Parte final de um conto de Ray Bradbury.
O dragão
A muitas léguas, apressando-se com um grande uivo e um rugido - o dragão.
Em silêncio, os homens afivelaram as armaduras e montaram a cavalo. A meia-noite desolada era rasgada por um arfar monstruoso, à medida que o dragão bramia mais perto, cada vez mais perto, cada vez mais perto; o seu olho relampejante e amarelo luziu por sobre uma colina e depois, dobra a dobra do seu corpo escuro, visto a distância e por isso indistinto, galgou por cima da colina e mergulhou num vale, sumindo-se.
- Depressa!
Com as esporas, impeliram os cavalos para a frente, até uma pequena depressão do terreno.
- É por aqui que ele passa!
Seguraram nas lanças com os punhos ferrados e cegaram os cavalos, deixando cair-lhe a viseira sobre os olhos.
- Nosso Senhor!
- Sim, evoquemos o Seu santo nome.
No mesmo instante o dragão contornou o cerco. O seu olho de âmbar, monstruoso, caiu sobre eles, acendendo as armaduras de reflexos e coruscações vermelhas. Com um terrível uivo estridente e um ranger, precipitou-se para diante.
- Misericórdia, Senhor!
A lança embateu por debaixo do olho amarelo e sem pálpebras, ricocheteou, atirou o homem pelo ar. O dragão atingiu-o, fê-lo voltear para cima, projectou-o para o chão, esmagou-o sob o seu corpo. Ao passar, a cunha negra da sua espádua arremessou o outro cavaleiro, com o seu cavalo, a uma distância de cem pés, destroçando-o contra um penhasco, uivando, uivando, um grito de dragão, fogo a toda a volta, por baixo, um fogo como um sol alaranjado, cor-de-rosa, amarelo, com grandes plumas fofas de fumo cegante.

» **DADOS FORNECIDOS**
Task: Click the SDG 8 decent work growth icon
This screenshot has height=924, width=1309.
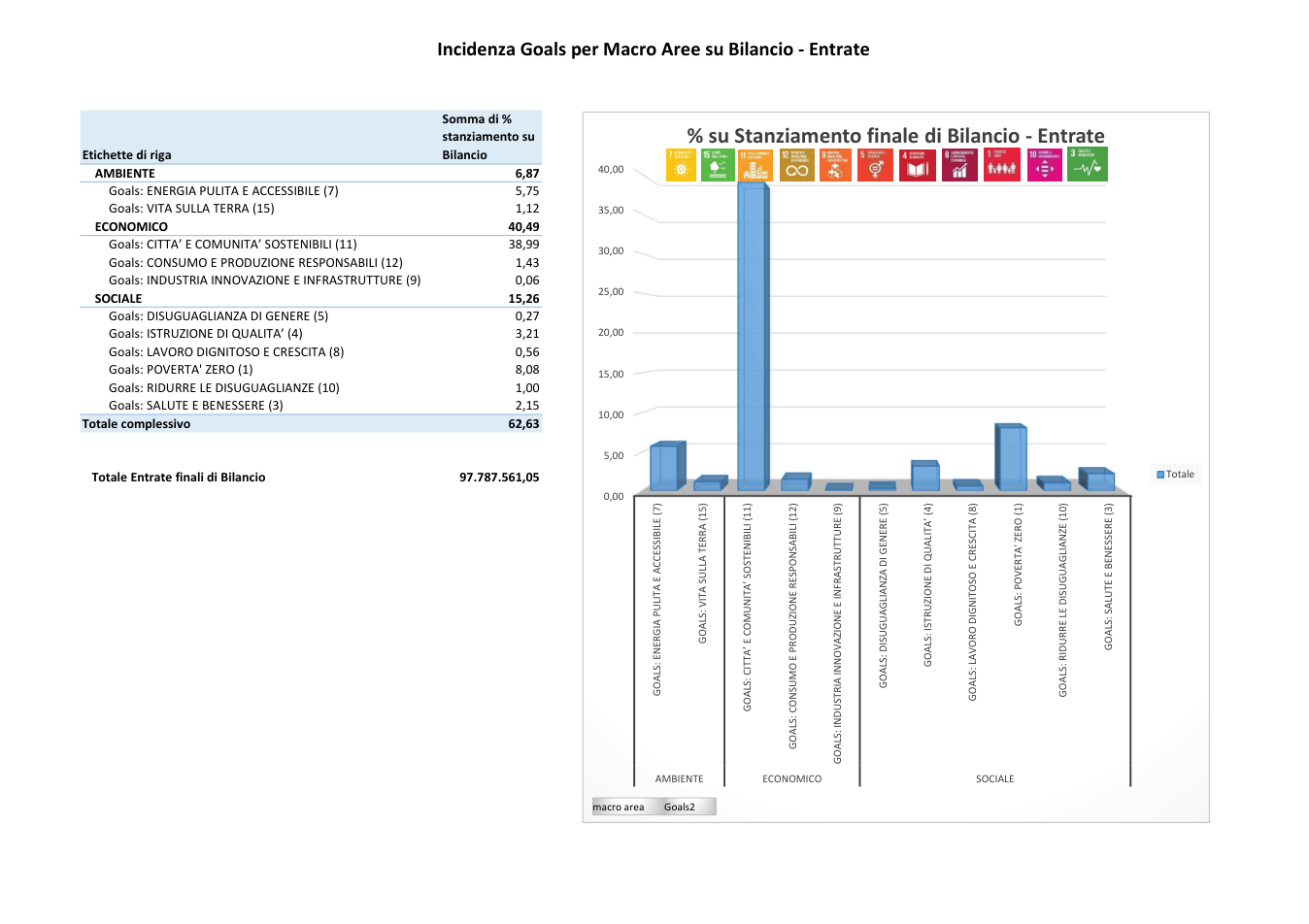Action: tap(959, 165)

» **O QUE FAZER**
Redigite sem alterações o trecho do conto sobre o dragão que começa em "Parte final de" e vai até "- Depressa!", incluindo estas últimas palavras.

» **RESULTADO DA TAREFA**
Parte final de um conto de Ray Bradbury.
O dragão
A muitas léguas, apressando-se com um grande uivo e um rugido - o dragão.
Em silêncio, os homens afivelaram as armaduras e montaram a cavalo. A meia-noite desolada era rasgada por um arfar monstruoso, à medida que o dragão bramia mais perto, cada vez mais perto, cada vez mais perto; o seu olho relampejante e amarelo luziu por sobre uma colina e depois, dobra a dobra do seu corpo escuro, visto a distância e por isso indistinto, galgou por cima da colina e mergulhou num vale, sumindo-se.
- Depressa!